Fast Hypergraph Partitioning

2018-2019 Summer
Faculty Department of Project Supervisor: 
Faculty of Engineering and Natural Sciences
Number of Students: 

In this project, we will develop parallel algorithms with low-memory footprints for the hypergraph-partitioning problem. These algorithms will be implemented on multicore CPUs and if time permits on manycore GPUs.
Problem: Today’s sequential hypergraph partitioning tools are excelled to produce high quality results. However, they are designed in a time, where the data is not that large and the need for quicker partitioning necessitates a different approach. Such approaches are investigated for graph partitioning. But there is an important gap in the literature for hypergraph partitioning problem.

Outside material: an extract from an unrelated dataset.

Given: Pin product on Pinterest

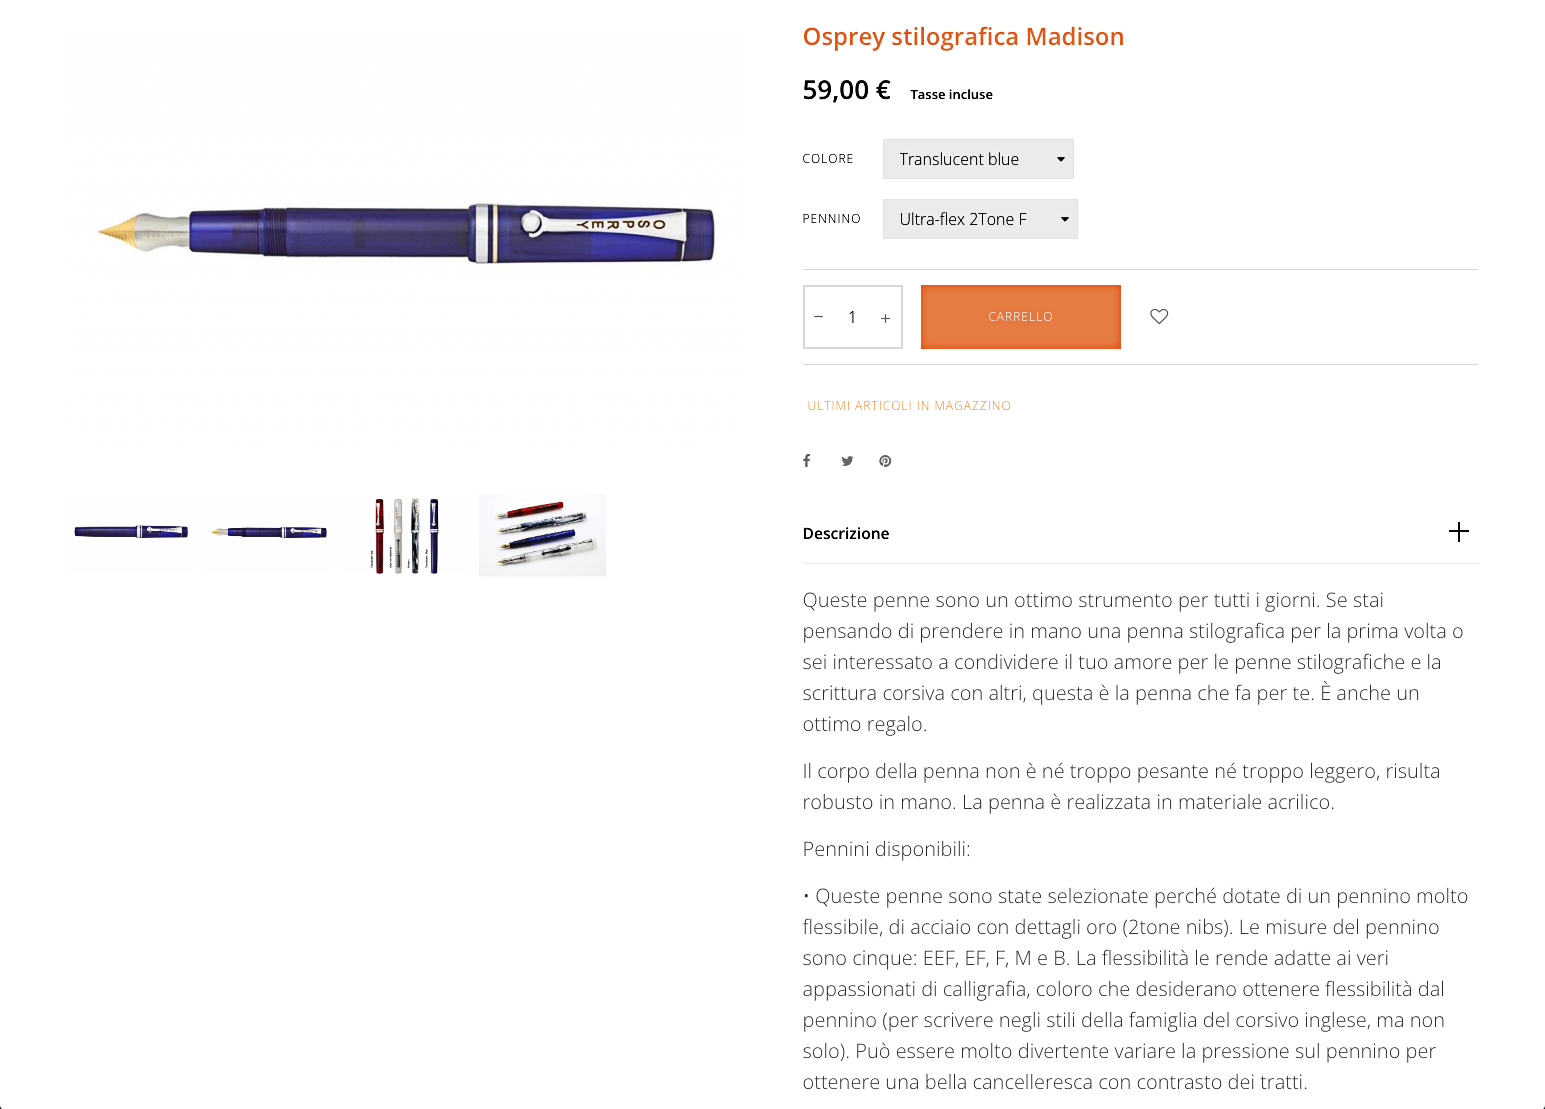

Currently, with the fastest and best sequential hypergraph partitioning tool we have today, we can model the 1.7GB tensor data as a hypergraph and partition it to 1024 parts in 758 minutes by using 24GB of memory.
To alleviate the performance and memory bottlenecks, one can use a distributed-memory tool such as Zoltan. Even in this case, the data we mentioned above can be partitioned in 65 minutes to 1024 parts by using 64 cores (8 nodes x 8 cores). Another interesting point for distributed-memory partitioners is that, to have a scalable one, which performs a small amount of node-to-node communication, one needs a well-partitioned hypergraph. 
In practice, only the performance of partitioning does not mean much to assess its applicability. In the literature, it has been shown that hypergraph partitioning is a great asset to realize various performance requirements such as minimizing the communion among the nodes within a cluster or increasing the cache utilization for a shared-memory sequential or parallel application. For both cases, partitioning is nothing but a preprocessing step to improve the performance of the application. For this reason, it will only be useful when its impact on the reduced application time is more than its overall time. Otherwise, the preprocessing step will be useless. This should be the main motivation for new partitioners.
Objectives: Novel, parallel algorithms will be designed and they will be implemented on CPUs and GPUs. There will be three criterias for these algorithms: (a) Low–memory footprint: all the algorithms must use low memory (e.g., at most 2-3x of the original data size) (b) Scalability: since the increase on the core count will decrease the application time, the practical usability of a hypergraph partitioning algorithm will be less unless it is scalable. Hence, the performance of all the algorithms must increase when additional cores, devices are added. (c) Support for different partitioning metrics: different performance metrics, i.e., objective functions, such as bottleneck communication, maximum message, total message etc. are useful for different problems. So the algorithms will support all these metrics.
Novelty: (a) There are parallel tools to partition a hypergraph in distributed memory. However, as mentioned above, these tools are excelled to produce high quality partitions and very expensive. We will follow a different approach: we will develop tools using cheap and scalable algorithms with low-memory footprints. Hence the practical value of our algorithms and tools will be more since the partitioning itself is a preprocessing step. (b) There is no fully GPU-based hypergraph partitioner in the literature. On the contrary, the tool that will be developed in this project will be able to use a CPU-GPU combination.